The article summarises the results of more than 30 years of research on palmitoylation (S-acylation) of viral proteins, the post-translational attachment of fatty acids to cysteine residues of integral and peripheral membrane proteins. Analysing viral proteins is not only important to characterise the cellular pathogens but also instrumental to decipher the palmitoylation machinery of cells. This comprehensive review describes methods to identify S-acylated proteins and covers the fundamental biochemistry of palmitoylation: the location of palmitoylation sites in viral proteins, the fatty acid species found in S-acylated proteins, the intracellular site of palmitoylation and the enzymology of the reaction. Finally, the functional consequences of palmitoylation are discussed regarding binding of proteins to membranes or membrane rafts, entry of enveloped viruses into target cells by spike-mediated membrane fusion as well as assembly and release of virus particles from infected cells.
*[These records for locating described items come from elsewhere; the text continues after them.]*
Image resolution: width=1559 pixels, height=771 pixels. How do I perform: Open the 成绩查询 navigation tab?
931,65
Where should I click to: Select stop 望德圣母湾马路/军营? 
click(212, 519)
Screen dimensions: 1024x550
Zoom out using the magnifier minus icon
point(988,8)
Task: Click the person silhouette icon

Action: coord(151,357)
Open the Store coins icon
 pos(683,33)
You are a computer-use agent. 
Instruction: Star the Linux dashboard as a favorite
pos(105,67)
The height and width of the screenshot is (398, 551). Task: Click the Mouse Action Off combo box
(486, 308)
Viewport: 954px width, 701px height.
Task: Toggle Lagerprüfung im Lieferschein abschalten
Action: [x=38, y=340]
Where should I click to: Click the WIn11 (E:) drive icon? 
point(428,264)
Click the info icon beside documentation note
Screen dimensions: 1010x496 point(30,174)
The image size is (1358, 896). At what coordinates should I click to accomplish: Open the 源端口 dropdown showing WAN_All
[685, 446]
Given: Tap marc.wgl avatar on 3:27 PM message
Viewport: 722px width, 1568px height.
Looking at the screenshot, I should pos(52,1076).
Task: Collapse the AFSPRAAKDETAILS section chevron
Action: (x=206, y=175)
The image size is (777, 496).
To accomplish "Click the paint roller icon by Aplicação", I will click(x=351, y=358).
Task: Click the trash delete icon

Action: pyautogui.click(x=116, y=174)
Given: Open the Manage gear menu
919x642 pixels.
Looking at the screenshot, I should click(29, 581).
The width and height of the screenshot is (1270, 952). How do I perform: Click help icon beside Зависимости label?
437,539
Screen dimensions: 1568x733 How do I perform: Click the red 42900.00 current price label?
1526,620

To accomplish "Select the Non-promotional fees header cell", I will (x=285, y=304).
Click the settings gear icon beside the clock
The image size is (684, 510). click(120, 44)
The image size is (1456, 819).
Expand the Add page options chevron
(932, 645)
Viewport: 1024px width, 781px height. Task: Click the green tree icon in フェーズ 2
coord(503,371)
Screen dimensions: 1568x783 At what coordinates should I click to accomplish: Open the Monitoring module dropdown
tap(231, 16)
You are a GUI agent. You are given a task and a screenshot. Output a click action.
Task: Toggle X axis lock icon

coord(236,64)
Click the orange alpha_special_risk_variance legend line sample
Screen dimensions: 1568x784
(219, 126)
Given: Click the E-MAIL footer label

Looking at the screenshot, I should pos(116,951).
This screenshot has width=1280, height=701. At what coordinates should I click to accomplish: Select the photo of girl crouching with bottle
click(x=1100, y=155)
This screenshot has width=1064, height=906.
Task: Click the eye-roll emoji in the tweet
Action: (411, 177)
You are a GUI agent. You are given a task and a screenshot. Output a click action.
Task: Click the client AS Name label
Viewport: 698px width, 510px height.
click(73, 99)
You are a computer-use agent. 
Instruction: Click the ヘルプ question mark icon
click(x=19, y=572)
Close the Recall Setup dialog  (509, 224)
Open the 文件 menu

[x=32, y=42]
The topics are described mainly for palmitoylated proteins of influenza virus, but proteins of other important pathogens, such as the causative agents of AIDS and severe acute respiratory syndrome, and of model viruses are discussed.

Figure 1

Classification of S‐acylated proteins from viruses The figure shows the membrane topology of S‐acylated viral proteins. The (presumably) α‐helical transmembrane region is depicted as cylinder embedded within a membrane (grey). Fatty acids linked to cysteine residues are shown as zigzag line. Acylation sites located at the end of the cytoplasmic part of the transmembrane region of viral spike proteins often contain stearic acid (green), acylation sites within the cytoplasmic tail contain palmitic acid (blue).